In one study, Hector Perez, M.D., of Loma Linda University in California, and colleagues found that patients can achieve appropriate postoperative pain control with reduced narcotic intake.
The authors aimed to gain insight into how patients perceive different postoperative pain regimens with differing roles for narcotics. Patients were randomly assigned to one of three groups who were undergoing typical outpatient otolaryngology surgeries. The three groups included narcotics as a first-line pain medication versus narcotics as second-line medication versus narcotic sparing. The researchers observed equal satisfaction, willingness to repeat the same regimen, and appropriate pain control across all three groups.
“We hope that this information will provide the otolaryngologist, and hopefully surgeons from other specialties, with another tool and reference point to reduce narcotic prescription and greater enable preoperative counseling on pain control regimens,” Perez said. “In addition, we can provide patients reassurance on adequate pain control regardless of the role of narcotics, at least in our examined surgeries.”
In another study, Sohit P. Kanotra, M.D., of the University of California at Los Angeles, and colleagues found that morbid obesity and low albumin levels are predictors of the need for respiratory support and invasive ventilation in pediatric COVID-19 inpatients.
The authors analyzed a cohort of COVID-19 pediatric patients admitted to a tertiary care pediatric hospital in an effort to identify factors that could predict which children might require more advanced respiratory support, including invasive measures. Among a retrospective cohort study of 192 pediatric patients (younger than 19 years of age) with confirmed severe acute respiratory syndrome coronavirus 2 infection, the researchers found that 49 patients required respiratory support, including patients with severe obesity, who were more likely to need invasive ventilation. In addition, lower levels of albumin were observed in patients requiring respiratory support.
“This study provides valuable insights for health care providers in managing pediatric COVID-19 cases. It suggests that clinicians should pay close attention to patients with severe obesity and lower albumin levels, as they may be at higher risk of requiring more aggressive airway management,” Kanotra said. “This information could help in risk assessment and early intervention for pediatric patients with COVID-19.”
In a retrospective study, Michele Carr, D.D.S., M.D., Ph.D., of the Jacobs School of Medicine and Biomedical Sciences at the University of Buffalo in New York, and colleagues found that ibuprofen use following tonsillectomy has increased since the U.S. Food and Drug Administration issued a boxed warning against codeine; however, ibuprofen use may be associated with an increase in posttonsillectomy bleeding.
Using 2008 to 2022 information extracted from an electronic health record database and specific current procedural terminology codes, the authors identified patients (up to 18 years of age) who underwent tonsillectomy and those who experienced postoperative bleeding.
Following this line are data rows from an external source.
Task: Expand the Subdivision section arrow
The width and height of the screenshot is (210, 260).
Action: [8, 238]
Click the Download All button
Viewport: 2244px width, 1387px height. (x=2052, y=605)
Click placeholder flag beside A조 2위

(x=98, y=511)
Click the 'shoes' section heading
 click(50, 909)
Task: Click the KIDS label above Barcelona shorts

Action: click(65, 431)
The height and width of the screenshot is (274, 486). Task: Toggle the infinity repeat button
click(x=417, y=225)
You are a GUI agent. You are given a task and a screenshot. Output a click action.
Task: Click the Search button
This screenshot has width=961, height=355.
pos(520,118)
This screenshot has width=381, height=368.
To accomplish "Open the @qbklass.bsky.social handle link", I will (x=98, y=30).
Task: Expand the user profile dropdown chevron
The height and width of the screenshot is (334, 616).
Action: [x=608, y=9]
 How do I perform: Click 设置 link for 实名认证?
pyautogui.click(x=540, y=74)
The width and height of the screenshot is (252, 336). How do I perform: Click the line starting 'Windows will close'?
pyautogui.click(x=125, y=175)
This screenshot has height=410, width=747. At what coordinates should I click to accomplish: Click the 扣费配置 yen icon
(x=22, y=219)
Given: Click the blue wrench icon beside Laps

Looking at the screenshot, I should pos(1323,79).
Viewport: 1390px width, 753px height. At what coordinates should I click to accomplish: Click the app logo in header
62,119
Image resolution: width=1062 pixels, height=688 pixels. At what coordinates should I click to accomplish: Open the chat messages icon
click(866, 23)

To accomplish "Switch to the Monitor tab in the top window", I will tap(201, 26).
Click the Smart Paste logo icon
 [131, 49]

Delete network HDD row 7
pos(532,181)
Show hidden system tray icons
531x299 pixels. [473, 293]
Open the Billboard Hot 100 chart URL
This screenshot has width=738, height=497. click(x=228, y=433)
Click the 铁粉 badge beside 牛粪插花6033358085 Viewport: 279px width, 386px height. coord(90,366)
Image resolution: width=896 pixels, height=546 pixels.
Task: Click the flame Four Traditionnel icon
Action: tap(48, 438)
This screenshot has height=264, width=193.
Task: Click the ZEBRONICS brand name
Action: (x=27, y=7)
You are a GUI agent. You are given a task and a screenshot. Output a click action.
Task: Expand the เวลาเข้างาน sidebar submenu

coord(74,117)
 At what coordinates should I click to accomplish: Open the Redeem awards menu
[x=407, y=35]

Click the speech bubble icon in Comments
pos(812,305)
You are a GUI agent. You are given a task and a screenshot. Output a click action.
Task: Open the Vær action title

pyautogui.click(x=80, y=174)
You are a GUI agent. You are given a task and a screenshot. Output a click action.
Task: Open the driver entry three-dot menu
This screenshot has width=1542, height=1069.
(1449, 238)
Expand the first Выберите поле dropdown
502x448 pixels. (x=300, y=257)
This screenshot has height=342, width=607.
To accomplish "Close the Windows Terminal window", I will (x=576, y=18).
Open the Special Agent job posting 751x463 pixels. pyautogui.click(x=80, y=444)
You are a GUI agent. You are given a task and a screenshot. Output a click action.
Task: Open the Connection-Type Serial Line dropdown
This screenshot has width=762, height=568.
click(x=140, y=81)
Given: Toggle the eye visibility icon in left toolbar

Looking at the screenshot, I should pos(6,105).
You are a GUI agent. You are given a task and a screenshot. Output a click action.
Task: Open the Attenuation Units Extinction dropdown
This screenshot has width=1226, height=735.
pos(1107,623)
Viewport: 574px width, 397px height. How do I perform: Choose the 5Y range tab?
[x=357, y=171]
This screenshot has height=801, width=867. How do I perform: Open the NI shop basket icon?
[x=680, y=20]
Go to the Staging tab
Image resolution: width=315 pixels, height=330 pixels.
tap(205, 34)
In addition, pain medication was assessed, which included codeine, ibuprofen, acetaminophen, oxycodone, ketorolac, and hydrocodone. The researchers found that the use of codeine fell, while use of ibuprofen, acetaminophen, ketorolac, and oxycodone increased during the study period. There was no change seen in hydrocodone use. In addition, the researchers found a simultaneous increase in posttonsillectomy bleeding.
“In 2013, the FDA issued a boxed warning against using codeine after pediatric tonsillectomy despite its frequency of use in the United States,” the authors write. “Analgesics used posttonsillectomy have changed since the FDA boxed warning against codeine. There has been a concomitant increase in posttonsillectomy bleeding, which may be related.”